### TEXTO
Elecciones en Brasil

«Voy a pacificar el país», promete Lula, que lleva como candidato a vicepresidente a Gerardo Alckmin, ex gobernador de São Paulo y, sobre todo, su rival por la presidencia en el balotaje de 2006, además de cuarto en las presidenciales de 2018. Que Alckmin, figura del histórico Partido de la Social Democracia Brasileña (PSDB), del ex presidente Fernando Henrique Cardoso, sea el compañero de fórmula de Lula, habla de lo que un sector importante del país cree que es una «emergencia democrática», un instante clave en el que no se juega la presidencia, sino el sistema.

«El pueblo cree en Dios», argumenta Bolsonaro, de 66 años, que propone impedir la llegada del «régimen comunista» a Brasil y no solo niega la ventaja de más de diez puntos que le saca Lula en las encuestas, sino que asegura que es él quien ganará en la primera vuelta.

«Los brasileños pasamos por momentos difíciles que la historia muestra: 1822, 1865, 1964, 2016 y 2018 y ahora 2022. La historia puede repetirse, el bien siempre venció al mal», dijo Bolsonaro a sus ministros. El problema con el ejemplo es que incluye 1964, el año del golpe de Estado que inició una dictadura que se extendió hasta 1985. El presidente dice que aquello no fue un golpe, sino un «freno al comunismo».

En una secuencia muy similar a la que siguió Donald Trump en 2020, Bolsonaro sostiene desde hace meses que en las elecciones puede haber fraude y cuestiona el sistema de voto electrónico, vigente y eficiente desde 1996. Cuando se le pregunta si respetará el resultado, dice que acatará lo que deparen «elecciones limpias».

### DATOS PROPORCIONADOS
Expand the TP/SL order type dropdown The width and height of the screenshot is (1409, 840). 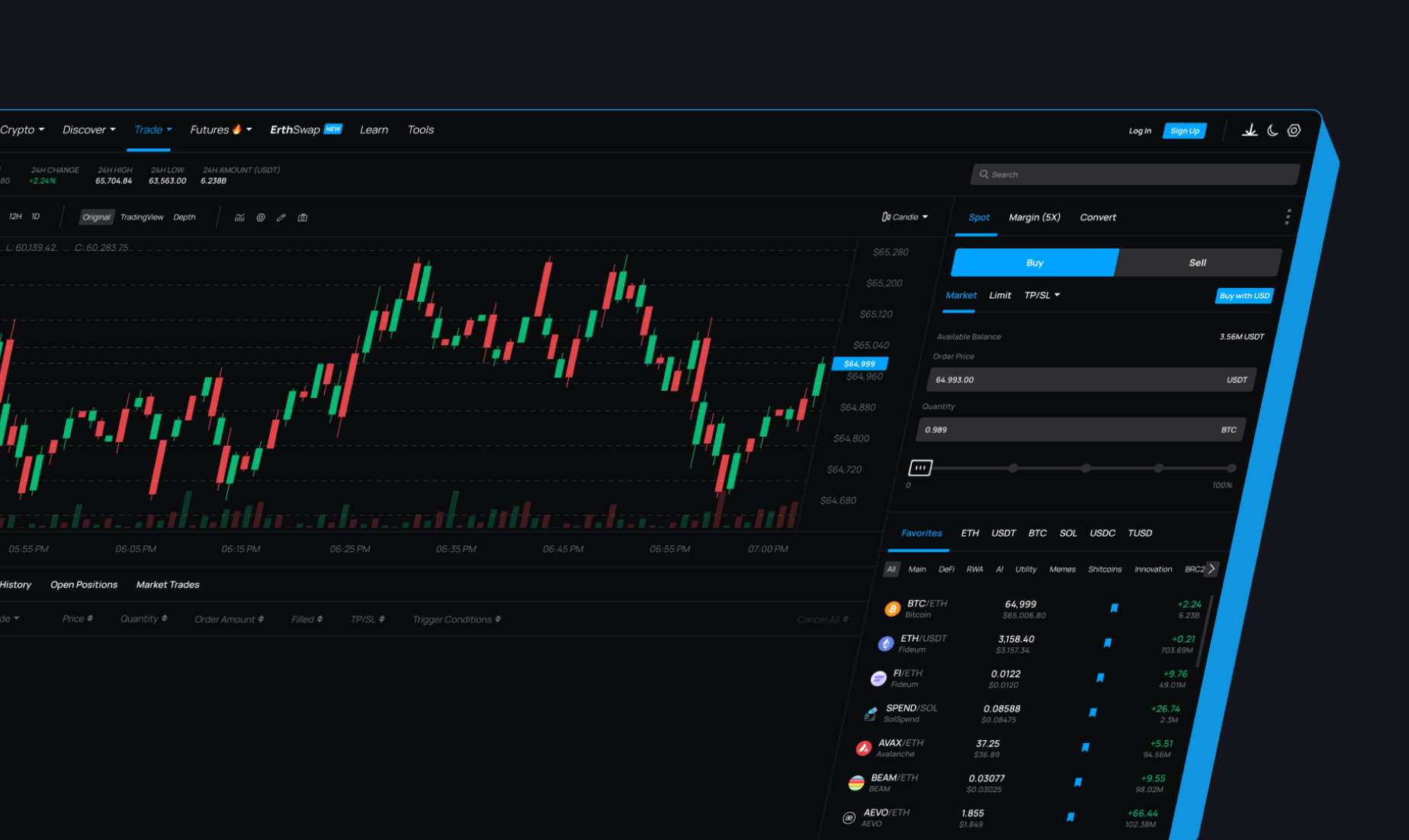click(1042, 295)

### REQUISITOS DEL EJERCICIO
Escribe la continuación del texto sobre las elecciones en Brasil a partir de su última oración.

### RESPUESTA DEL EJERCICIO
Más allá de lo que diga Bolsonaro, las elecciones brasileñas implican uno de los mayores ritos democráticos de Occidente, con 157 millones de personas llamadas a las urnas. En São Paulo, una de las ciudades más grandes del mundo, llueve casi sin pausa desde hace días, y así seguirá hasta el domingo, cuando el servicio meteorológico prevé que salga el sol.

Y el presidente, aunque no lo confiese, está preocupado: el 28 de agosto, tras un tormentoso primer debate en el que atacó con éxito a un errático Lula, perdió los nervios ante el periodismo.

Más allá de Lula y Bolsonaro, muchos ojos están puestos en Ciro Gomes, ex ministro de Lula y socialdemócrata de manual. Gomes, un político con mucha más imagen y consideración que votos, aún no le perdona a Lula que no lo señalará como el candidato de la izquierda en 2018. El entonces presidente optó por Fernando Haddad, hoy en disputa por la gobernación de São Paulo, y candidato sin empuje ante el impulso de Bolsonaro.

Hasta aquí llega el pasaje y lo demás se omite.